凍てつく太陽 / 葉真中 顕

エンタメ小説の傑作。フーダニットに絡めた仕掛けに加えて、本格ミステリ的な楽しみを上回るほどの冒険小説的な展開をフル導入することで極上の一冊へと仕上げた逸品でした。

アイヌ出身の特高刑事を主人公に、連続毒殺事件「スルク」を追いかける冒険小説、――という大枠の骨格に、濡れ衣を着せられて刑務所へとブチこまれた主人公の脱獄劇や、軍部の秘密兵器「カンナカムイ」の謎など、終戦間際の北の大地という舞台ならではの物語を紡ぎ出した作者のエンタメ・スピリットにまず脱帽。北海道にアイヌ、さらには朝鮮人の男とコンビを組んで巨悪に挑む、――という展開に、寿行・ハードロマンの面影を感じてしまったのは自分だけではない筈です。
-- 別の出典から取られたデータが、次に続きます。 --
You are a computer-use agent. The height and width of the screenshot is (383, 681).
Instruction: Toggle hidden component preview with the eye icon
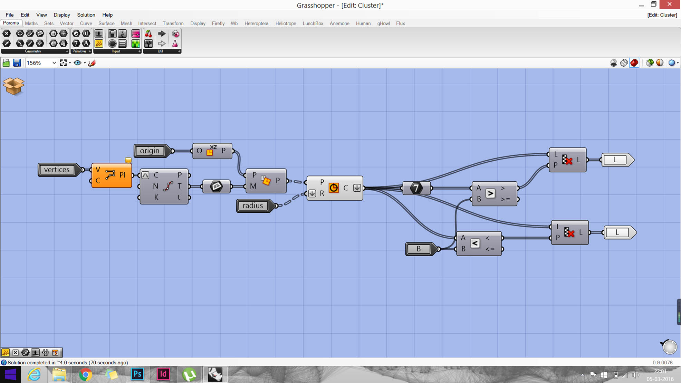[77, 63]
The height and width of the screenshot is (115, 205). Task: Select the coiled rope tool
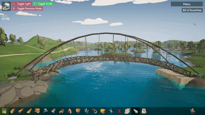click(x=95, y=111)
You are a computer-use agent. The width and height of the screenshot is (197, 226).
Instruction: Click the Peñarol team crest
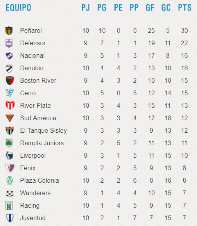pyautogui.click(x=9, y=30)
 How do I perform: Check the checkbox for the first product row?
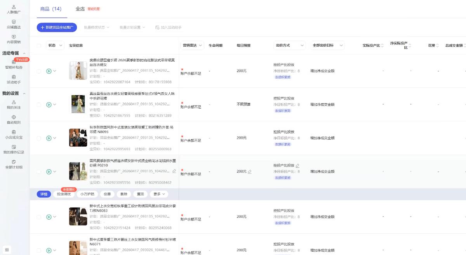[39, 71]
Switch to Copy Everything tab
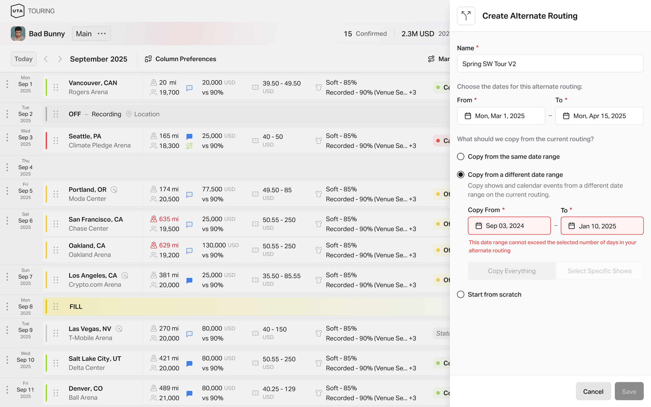Viewport: 651px width, 407px height. pyautogui.click(x=512, y=271)
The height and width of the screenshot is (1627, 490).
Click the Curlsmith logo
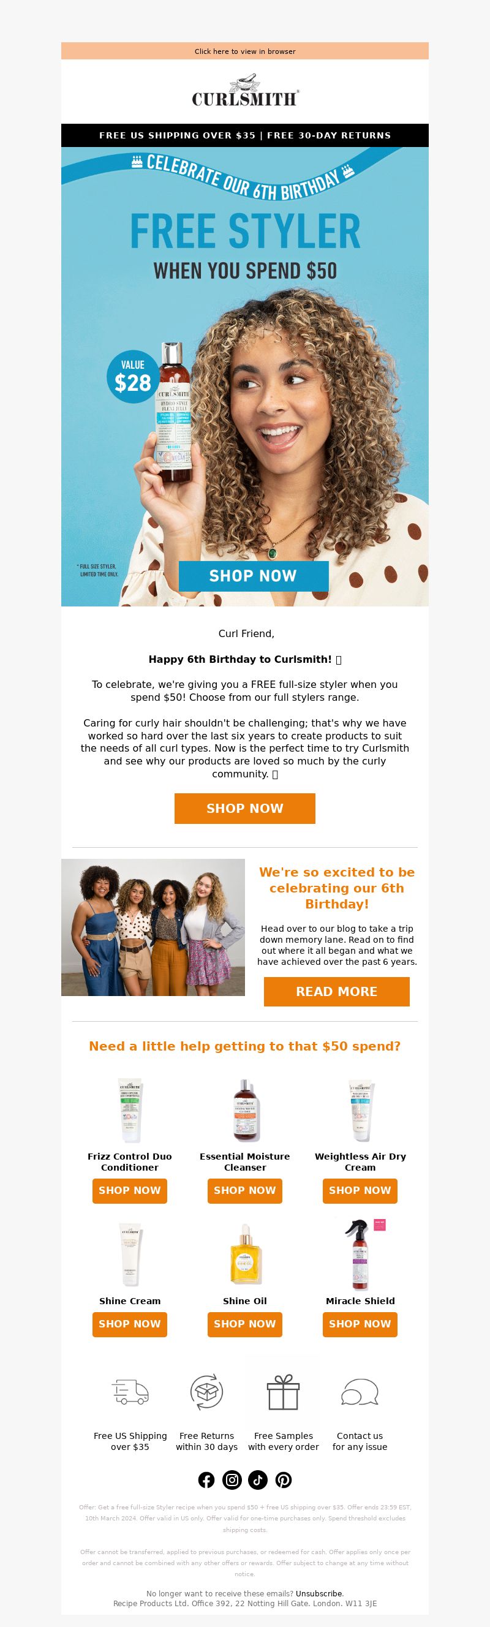(245, 92)
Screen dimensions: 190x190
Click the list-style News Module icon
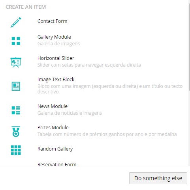click(x=16, y=110)
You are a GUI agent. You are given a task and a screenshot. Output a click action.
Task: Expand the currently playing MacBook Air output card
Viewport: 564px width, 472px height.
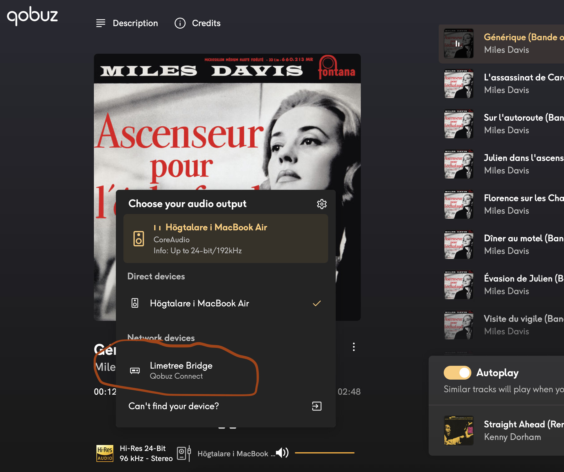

アイヌに朝鮮人というマイノリティの登場人物が抜群の活躍を見せる一方、前半では単なるワルにしか見えなかった「拷問王」の称号を持つ男が物語の後半では探偵役の一人として捜査の主導権を握る人物として描き出した陰影も素晴らしい。次第に明かされていく彼の過去とトラウマから、前半部での彼に対する印象が次第に変わっていく手法もまた見事で、それが最後の最後、エピローグふうに描かれるあのシーンでは見事な効果をもたらす構成もまた秀逸。
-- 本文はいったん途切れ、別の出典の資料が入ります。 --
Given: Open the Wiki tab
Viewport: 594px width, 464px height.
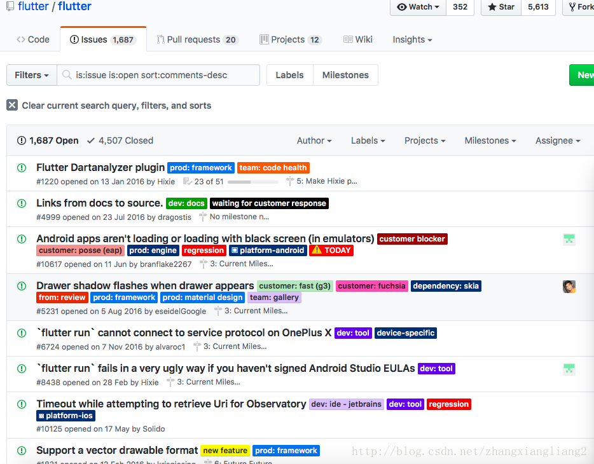Looking at the screenshot, I should pyautogui.click(x=358, y=39).
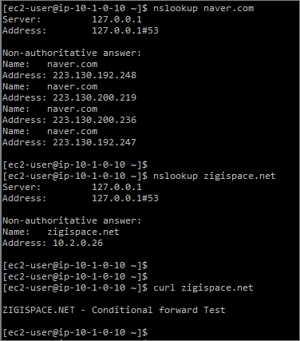Click the ZIGISPACE.NET Conditional forward Test output
300x341 pixels.
(114, 310)

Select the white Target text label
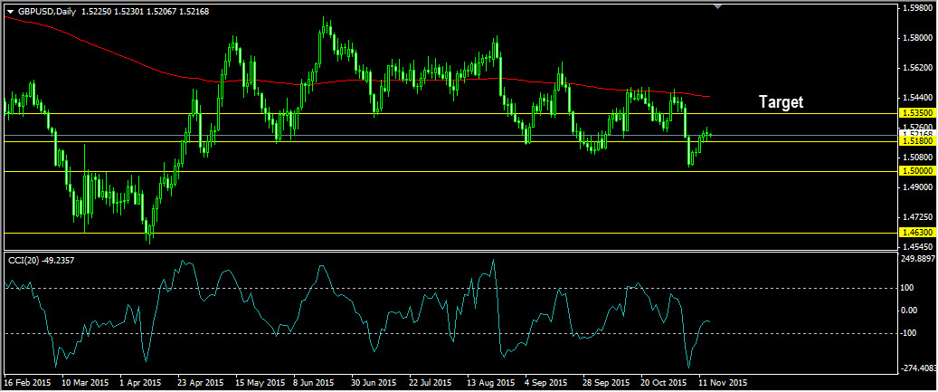pyautogui.click(x=780, y=102)
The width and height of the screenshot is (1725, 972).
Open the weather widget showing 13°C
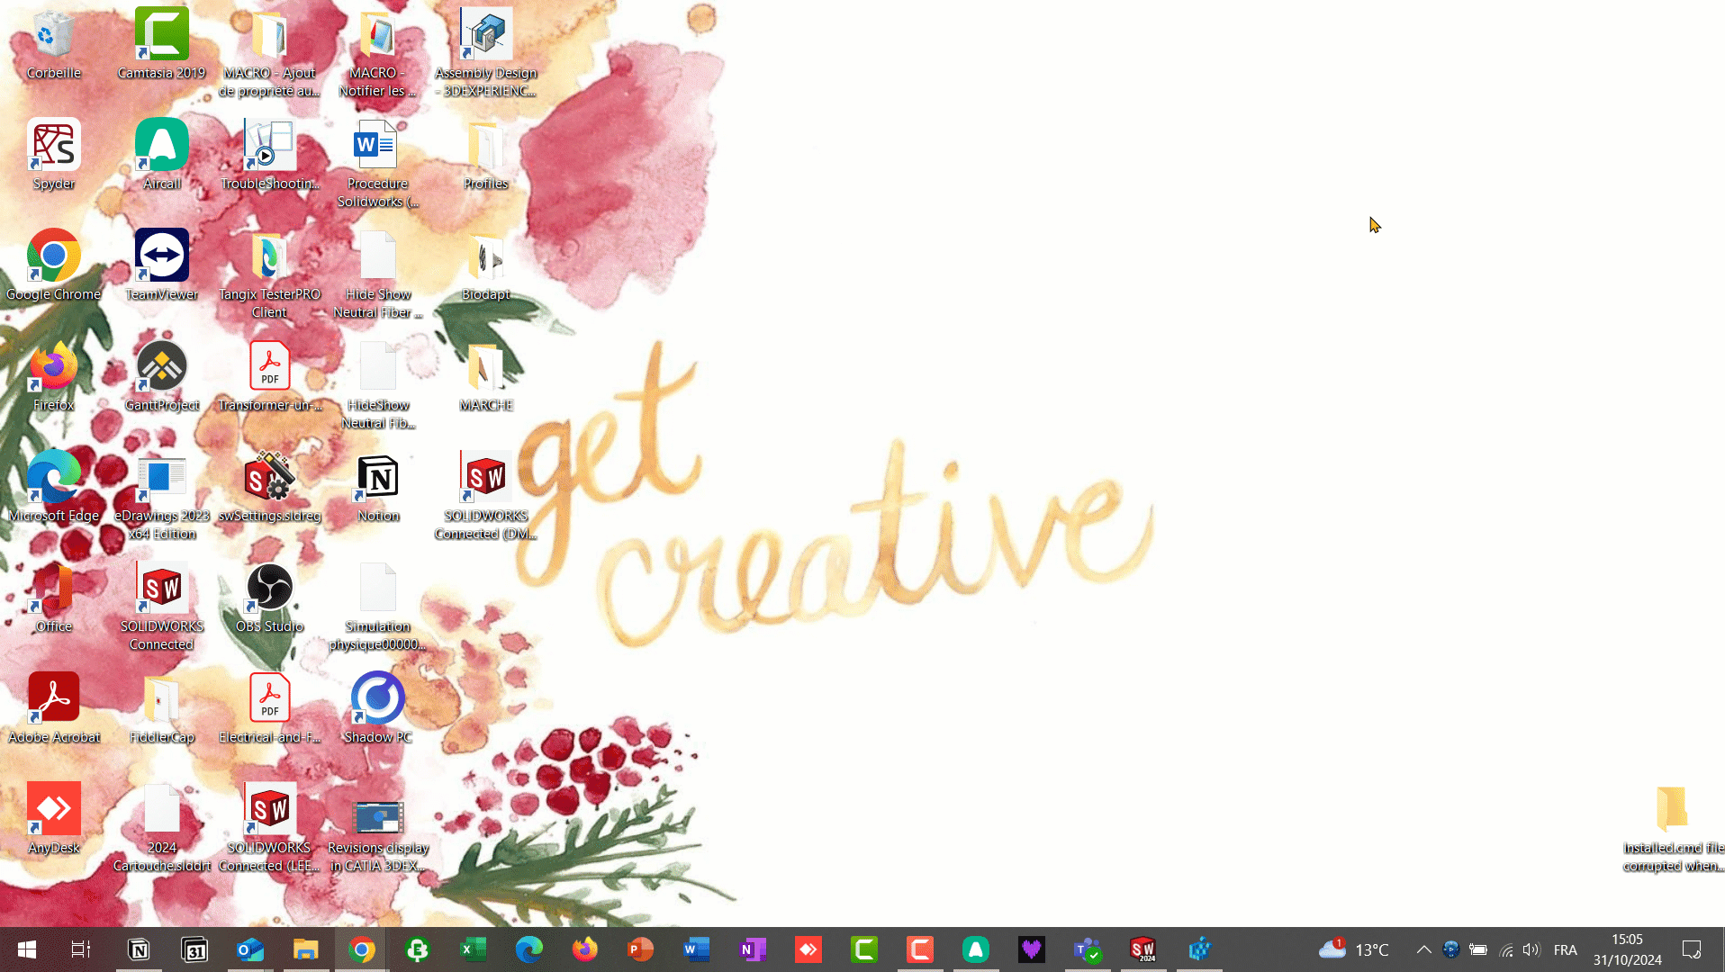[x=1353, y=950]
秘密兵器たる「カンナカムイ」の正体については、このタイトルからやっぱりアレしかないでしょ、という点で大きな驚きこそないものの、連続殺人犯「スルク」の正体については、あまりに見事なハード・ロマン的な展開からそんな仕掛けはないもののと思い込んでしまっていたので、思わずええっ?!と驚いてしまいました。またなぜ彼が「スルク」を名乗っていたのか、という点についてもアイヌの思想をガッツリと重ねて、その狂気めいた振る舞いと操りに説得力を持たせているところも素晴らしく、たびたび主人公の口を通じて語られるアイヌの自然観や宗教観が見事な伏線となっている構成もいうことなし。
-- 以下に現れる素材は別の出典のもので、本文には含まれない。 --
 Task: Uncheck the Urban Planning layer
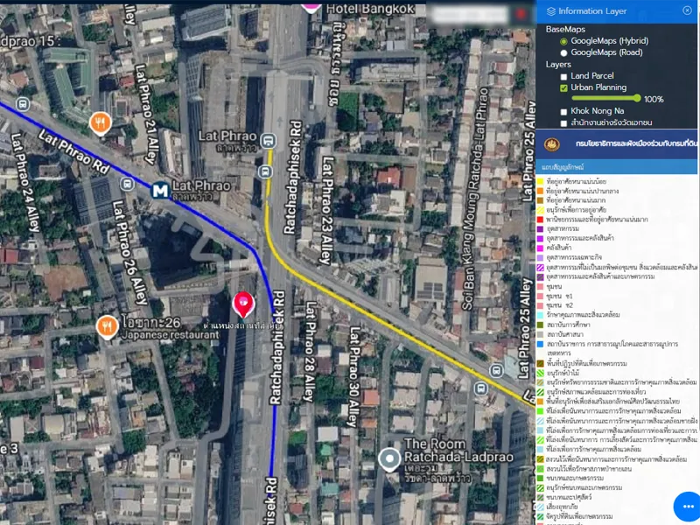[564, 88]
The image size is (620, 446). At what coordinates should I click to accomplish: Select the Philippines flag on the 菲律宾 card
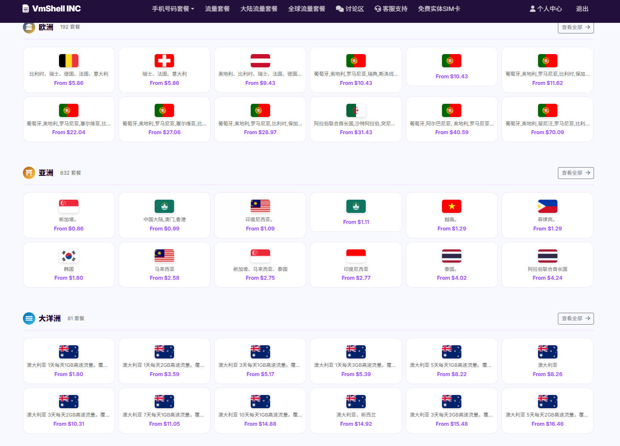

「民族とは何か、国家とは何か、人間とは何か。」という重々しいテーマを掲げながらも、決して重厚さに溺れることなく、軽快なテンポで進んでいく作風がまた好印象で、上にも書いた通り、その面白さはストレートな冒険小説的でありながら、また寿行センセのハード・ロマン的な趣きもあり、と昭和チックな極上のエンタメ小説を所望のロートルでも必ずや満足されること間違いナシ、という逸品です。『絶叫』『ロスト・ケア』から続く社会派としての風格はそのままに、さらなるエンタメ小説の高みへと昇華させた物語は、まだ作者を知らない一般読者にも大いにアピール可能な一冊といえるのではないでしょうか。超オススメ。